Chapter 13, Problem 55AE

Interpretation Introduction

Interpretation:

Energy liberated for condensation of steam at $100°\text{C}$ to liquid at $30°\text{C}$ has to be calculated.

Concept Introduction:

Heat required by $\text{1 g}$ of a substance to increase the temperature by $1°\text{C}$ is termed as specific heat capacity of that substance. Energy absorbed or released by the substance is calculated as follows:

  $\text{Energy}=\left(\text{mass}\right)\left(\text{specific heat}\right)\left(\text{change in temperature}\right)$

Heat of condensation is the quantity of heat released on condensation of a steam to liquid. Every substance has different heat of condensation. It is represented as $-{\text{ΔH}}_{\text{v}}$ and calculated as follows:

  $\text{Energy}=-\left(\text{mass}\right)\left({\text{ΔH}}_{\text{v}}\right)$

Explanation of Solution

The formula to calculate mass of water is as follows:

  ${\text{moles of H}}_{\text{2}}\text{O}=\frac{{\text{mass of H}}_{\text{2}}\text{O}}{{\text{molar mass of H}}_{\text{2}}\text{O}}$        (1)
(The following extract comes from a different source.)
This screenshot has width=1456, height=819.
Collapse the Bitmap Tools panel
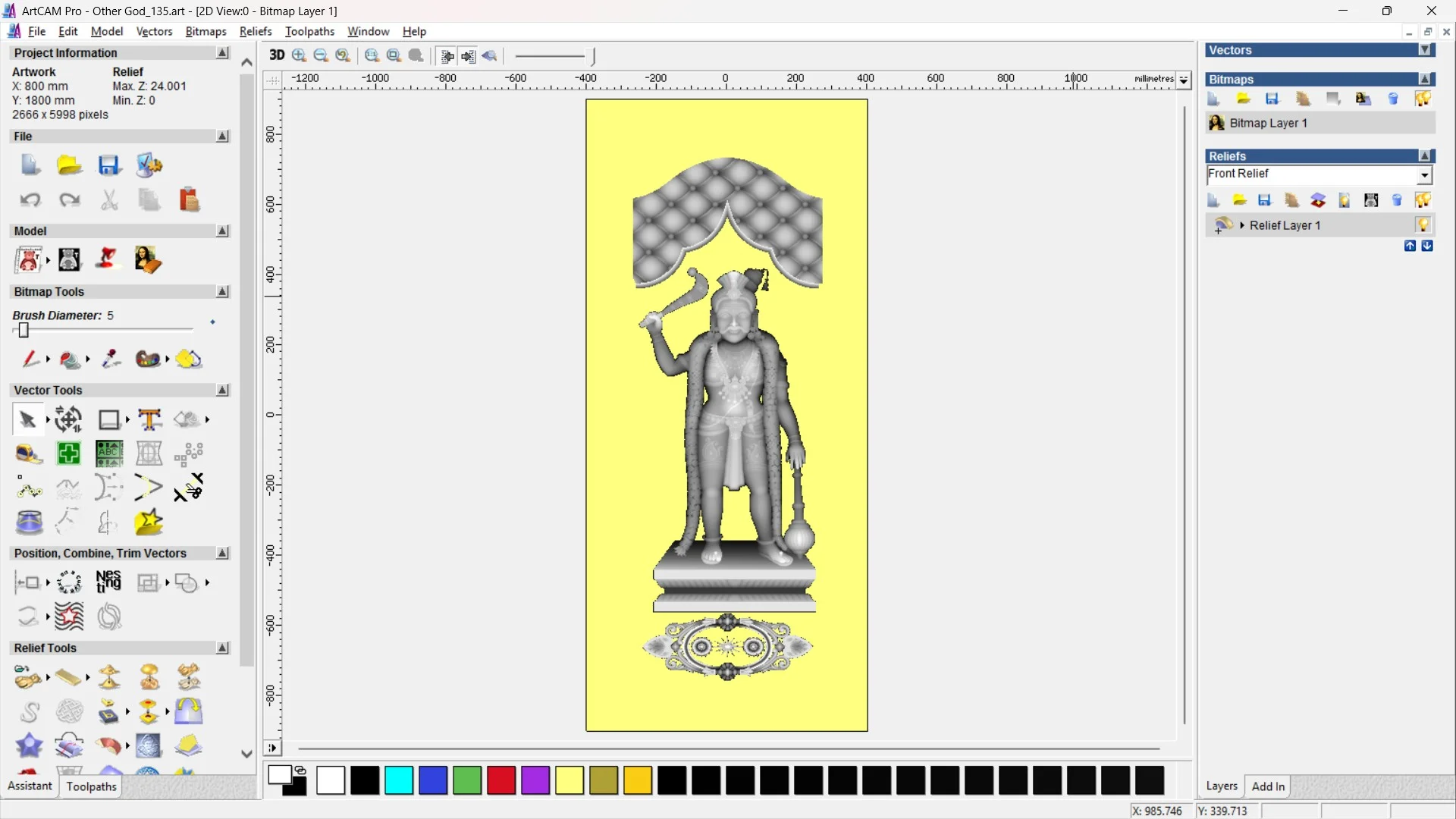[x=221, y=291]
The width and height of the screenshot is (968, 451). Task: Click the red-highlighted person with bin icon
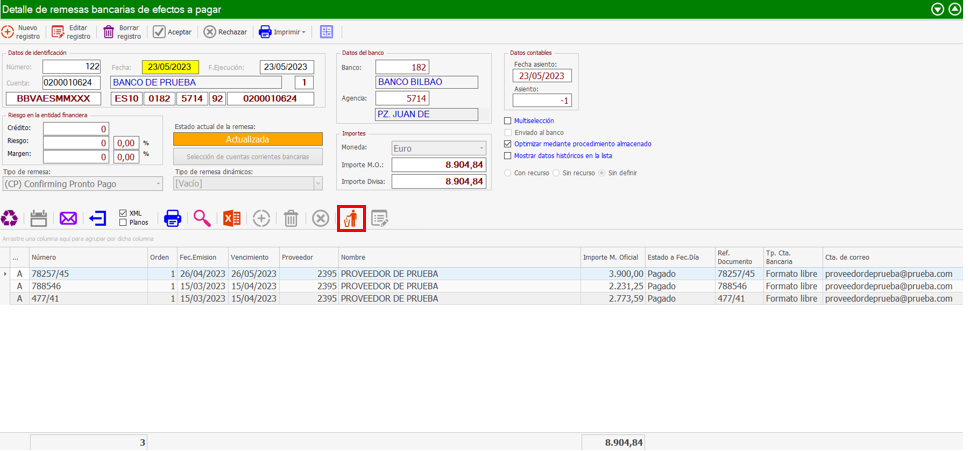351,218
Rearrange equation (1) for mass of ${\text{H}}_{\text{2}}\text{O}$.

  ${\text{mass of H}}_{\text{2}}\text{O}=\left({\text{moles of H}}_{\text{2}}\text{O}\right)\left({\text{molar mass of H}}_{\text{2}}\text{O}\right)$        (2)
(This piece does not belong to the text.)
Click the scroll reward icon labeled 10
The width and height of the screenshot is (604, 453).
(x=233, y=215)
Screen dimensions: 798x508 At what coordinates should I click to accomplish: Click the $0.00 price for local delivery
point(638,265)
Substitute $50\text{ mol}$ for moles of ${\text{H}}_{\text{2}}\text{O}$ and $18.015\text{ g/mol}$ for molar mass of ${\text{H}}_{\text{2}}\text{O}$ in equation (2).

  $\begin{array}{c}{\text{mass of H}}_{\text{2}}\text{O}=\left(50\text{ mol}\right)\left(18.015\text{ g/mol}\right)\\ =900.75\text{ g}\end{array}$

The formula to calculate energy of condensation of steam to water is as follows:

  $\text{E}=\text{m}\cdot \text{c}\cdot \left({\text{T}}_{\text{2}}-{\text{T}}_{\text{1}}\right)$        (1)

Here,

$\text{E}$ is energy of water.

$\text{m}$ is mass of water.

$\text{c}$ is specific heat of water.

${\text{T}}_{\text{2}}-{\text{T}}_{\text{1}}$ is change in temperature.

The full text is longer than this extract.